Figure 7 is a proposed outcome of gene expression if DOF, GATA, RMP motifs work in combination to effect gene expression of starch degradation genes in M. sativa roots translated from information of Arabidopsis starch genes. It is possible that RMP1, GATA, and DOF motifs work in concert to regulate the starch degradation pathway in non-photosynthetic tissues. There is precedent for this hypothesis. Luo et al., [33] demonstrated that particular combinations of motifs in other plant processes play a role in gene regulation. The specific roles of the motifs in the MsBAM1 core promoter and the manner in which they may function to achieve co-transcriptional gene regulation still needs to be studied.

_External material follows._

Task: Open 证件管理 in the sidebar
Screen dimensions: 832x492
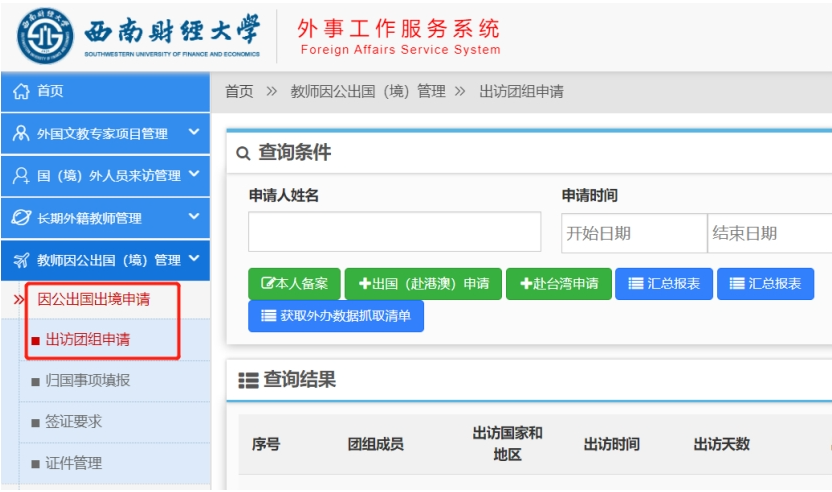Action: point(73,464)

In summary, the M. sativa BAM1 core promoter has been identified. Three motifs (RMP1, GATA, and DOF) in this MsBAM1 core promoter region are common with those found in the core promoters of the key starch degradation genes of Arabidopsis. The root specific motif, RMP, is present in the MsBAM1 promoter and together with GATA is significantly different between starch and non-starch genes. These motifs may work in combination with other known cis-regulatory elements to confer root-enhanced expression in M. sativa roots and cotranscriptional regulation in the starch degradation pathway.
The Chicago State University Center for Teaching and Research Excellence Seed grant supported this work.